Parametric density estimation

Problem and solution ideals

Density estimation using a distribution class

Suppose that parameter $t$ specifies the distribution $f_t(x_r|x_{\lnot r})$, where $x_{\lnot r}$ can be empty! Let $T$ be parameter space spanned by such $t$; it represents the class of distributions which can be specified in this form.

Given finite data set $\set{x^{(i)}}$, we want to approximate an unknown target distribution $D(x_r|x_{\lnot r})$ which may not belong to this distribution family using $T$. The approximation can be a weighted combination of combination of distributions in $T$.

Note that estimating $t$ which is good at predicting the value of $x_r$ given $x_{\lnot r}$ by doing $h(x_{\lnot r}) = \max_{x_r} f_t(x_r|x_{\lnot r})$ is a separate problem, where a different estimation procedure which minimizes the classification error $Pr(h(x_{\lnot r}) \neq x_r)$ (corresponding to the 0/1 classification loss) may be used.

Solution ideas

Empirical risk minimization, for various forumulations of risk functions which in someway also incorporate prior belief about the best $t$.

Approximation with Normal distribution

Aka Laplace approximation. Suppose that we have the probability distribution $p(x) = Z^{-1}f(x)$.

Algorithm

Here, one finds a mode / strict local maximum $x’$ of the distribution $p(x)$, which corresponds to a mode of $f(x)$, using numerical techniques. Then, one creates a normal distribution $N(\mean = x’, \stddev)$ around this point.

2nd order approximation of log f

$\log N(x’, \covmatrix)$ is a quadratic function. So, we try to find $\covmatrix$ such that $\log N$ approximates the 2nd order approximation of $\log f$.

As $\gradient f(x’)= 0$, taking the quadratic approximation $\log f(x) \approx \log f(x’) + (f(x’))^{-2} (x-x’)^{T}\gradient^{2} f(x’)(x - x’)$. So, $f(x) \approx f(x’)exp((f(x’))^{-2} (x-x’)^{T}\gradient^{2} f(x’)(x - x’))$

The RHS can now be used to construct $\covmatrix$. As $x’$ is a mode, $-2(f(x’))^{-2}\gradient^{2} f(x’) \succ 0$ as expected.

Properties

Estimating Z

Z can be approximated to equal the normailizer of N, which is easily calculated.
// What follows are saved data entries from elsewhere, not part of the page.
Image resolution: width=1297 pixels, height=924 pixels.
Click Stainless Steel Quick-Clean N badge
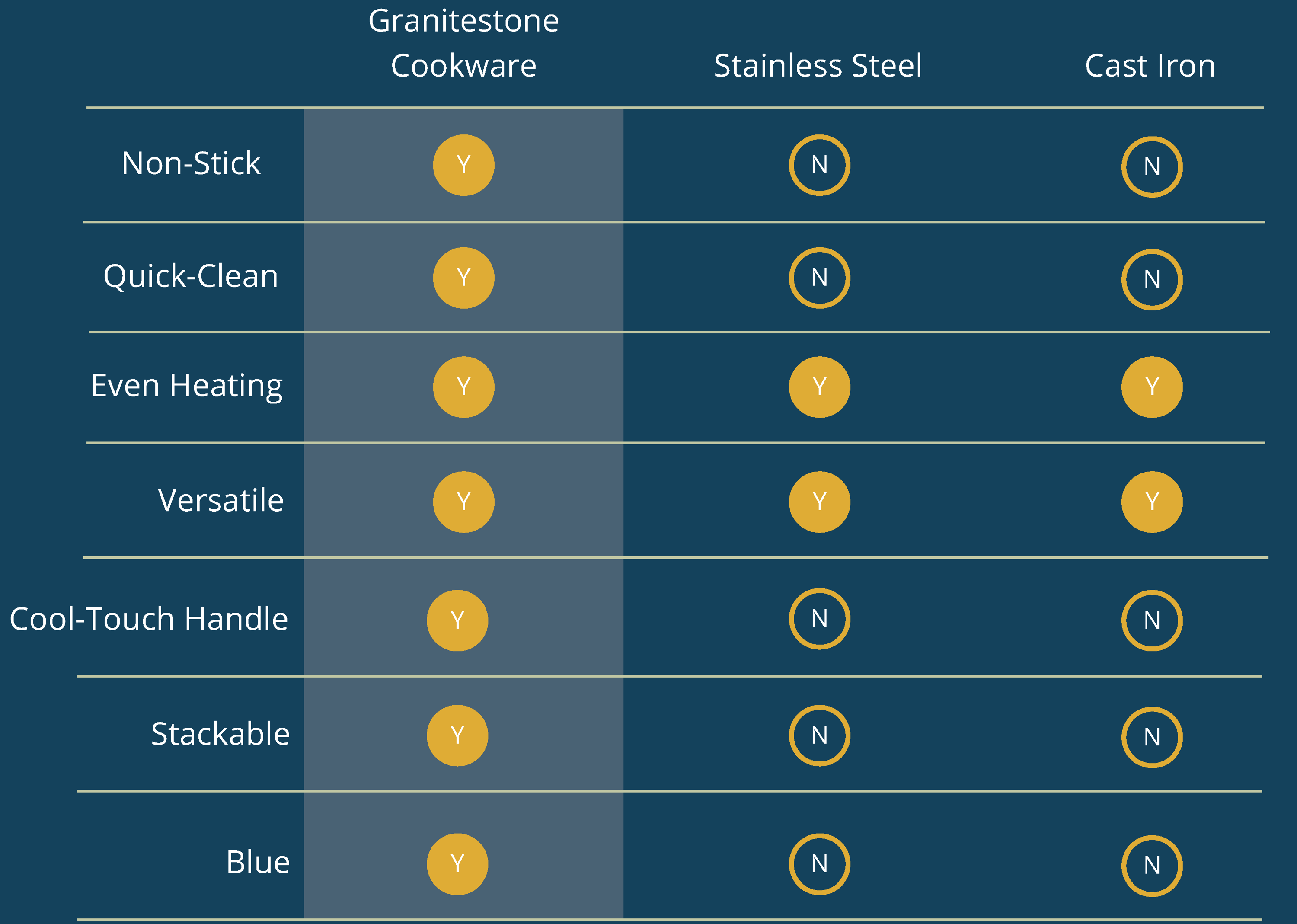(819, 278)
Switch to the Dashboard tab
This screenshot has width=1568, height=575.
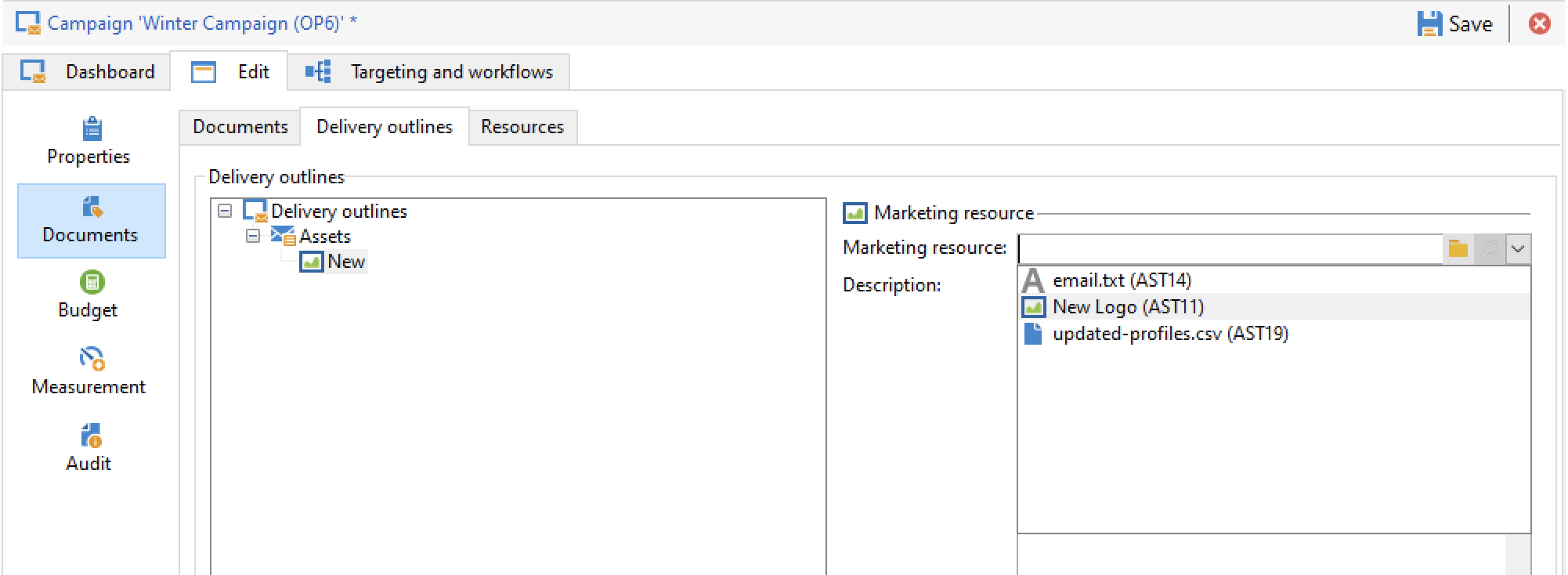pyautogui.click(x=88, y=72)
Note that knowledge of Z is not required to get the approximation $N$.

Non-uniqueness

Different modes yield different approximate distributions.

Log loss minimization

Aka Maximum likelihood estimation (MLE).

Optimization problem, estimate

Likelihood function: $L:T \to [0,1]$. \ $L(t|\set{x^{(i)}}) = f_t(\set{x_r^{(i)}}|\set{x_{\lnot r}^{(i)}}) = \prod f_t(x^{(i)}|x_{\lnot r}^{(i)})$.

$\hat{t} = argmax_{t} L(t|x)$. This may be a biased estimator; but is always a sufficient statistic, as it is defined on $L(t|x)$. Often, an equivalent optimization problem: minimizing log-likelihood is used.

Functional Invariance property

If you want to estimate $g(t)$, $g(\hat{t})$ is the MLE of g(t). From definition.

Avg Log likelihood function

Take $l(t|\set{x^{(i)}}) = \ln(L(t|\set{x^{(i)}}))$, and do $\min_t -n^{-1}l(t|X)$. Useful as often $L$ and distribution of X are from exponential family.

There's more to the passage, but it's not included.